Ce récit autobiographique commence par un mode d'emploi de médicament, qui n'étonnera pas ceux qui savent que l'auteur fut médecin:
À ne surtout pas secouer avant l'emploi
Ouvrir les yeux sur le réel à l'inspiration (chapitres pairs)
Fermer les yeux sur l'imaginaire à l'expiration (chapitres impairs)
Comme tout mode d'emploi de ce type, il précise la posologie, les contre-indications, les précautions, ce qui révèle un sérieux humour.
Dans les chapitres impairs Pierre De Grandi imagine ce qui lui adviendra quand il sera mort, mais il emploie le présent de l'indicatif:
Je suis mort, écrit-il au début du chapitre 1.
Dans les chapitres pairs, il est dans le réel, celui du cancer qui l'a attrapé, un sarcome, retour à la surface d'un lymphome disparu naguère...
Dans les chapitres impairs, cet agnostique1 se demande si la mort, elle, aurait un sens, tandis que dans les pairs, il observe sa maladie.
Son sarcome est rare et disséminé. Est tentée alors une chimiothérapie dont les substances n'ont été utilisées que pour certains mélanomes.
Après plusieurs semaines, ce traitement a, sur le cobaye, un effet marqué et extrêmement encourageant, qui laisse espérer une rémission:
Je suis en sursis.

Données d'ancrage en coordonnées de pixels:
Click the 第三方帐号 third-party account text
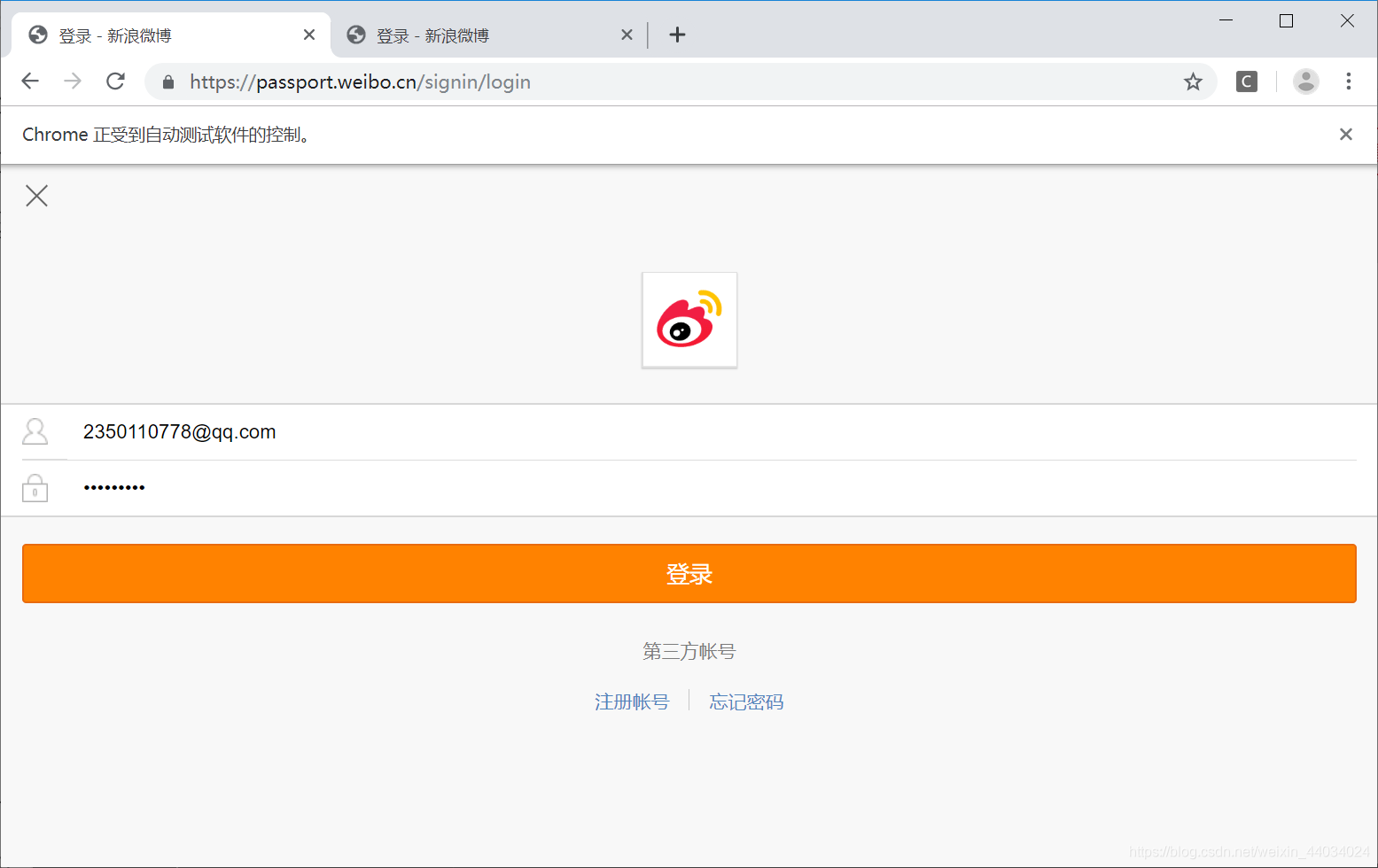 pyautogui.click(x=689, y=651)
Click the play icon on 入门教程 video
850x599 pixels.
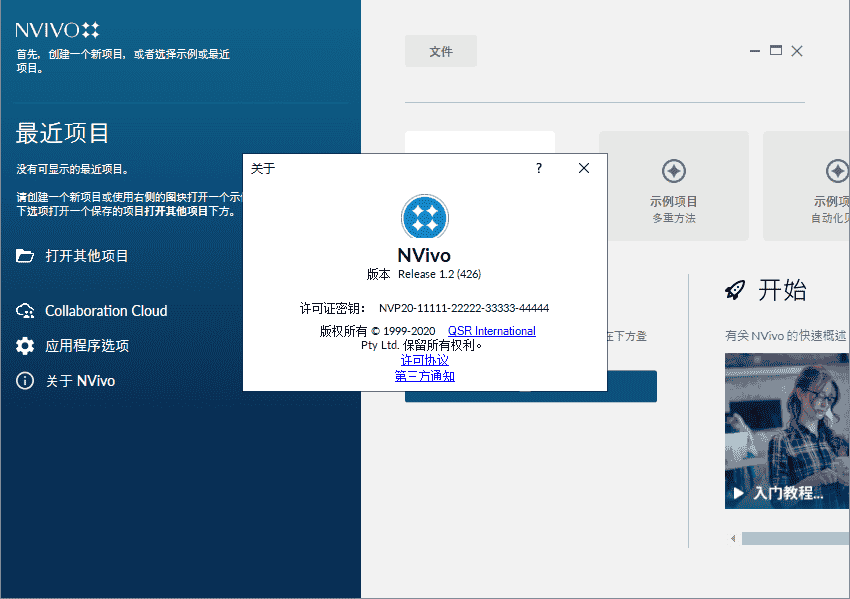737,490
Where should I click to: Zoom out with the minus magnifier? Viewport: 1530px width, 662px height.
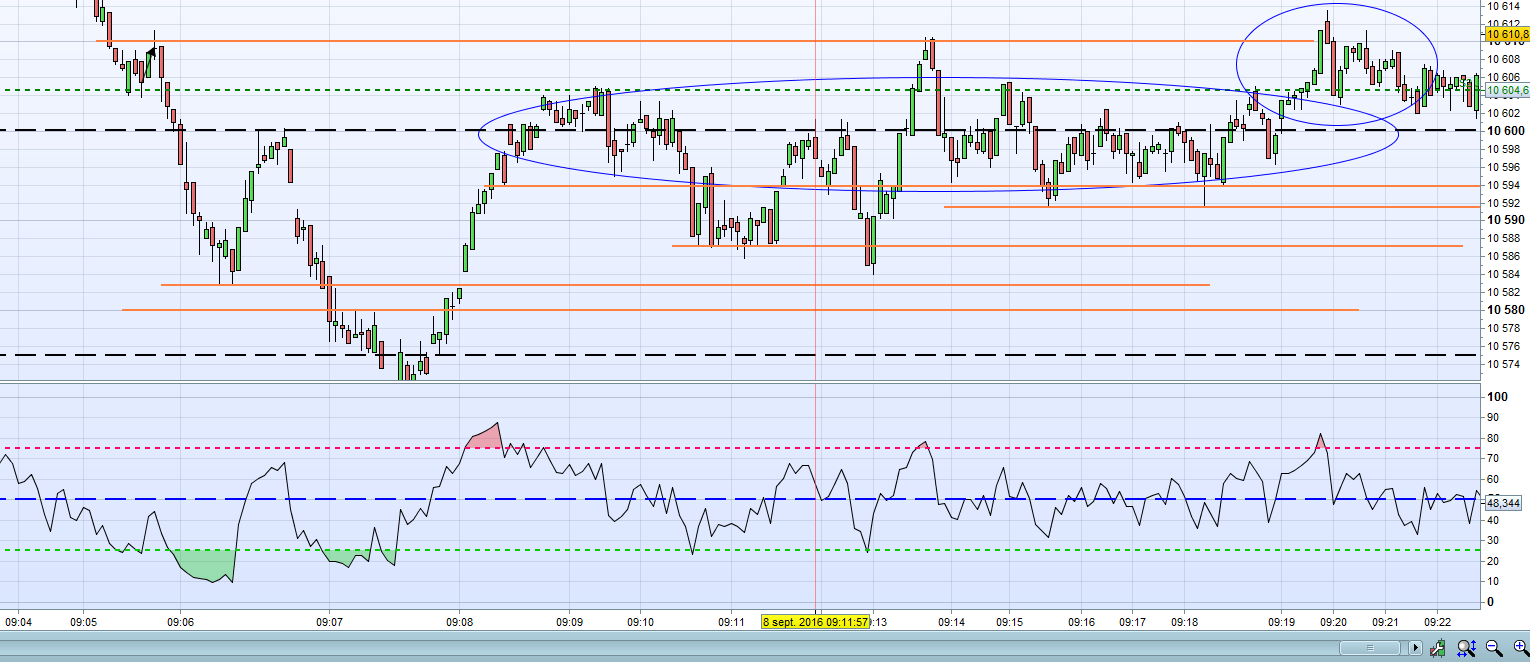click(1494, 648)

### TRAVAIL À FAIRE
D'après l'extrait présenté, quel temps Pierre De Grandi emploie-t-il dans les chapitres impairs pour imaginer ce qui lui adviendra après sa mort ?

### RÉSULTAT DE L'EXERCICE
Il emploie le présent de l'indicatif.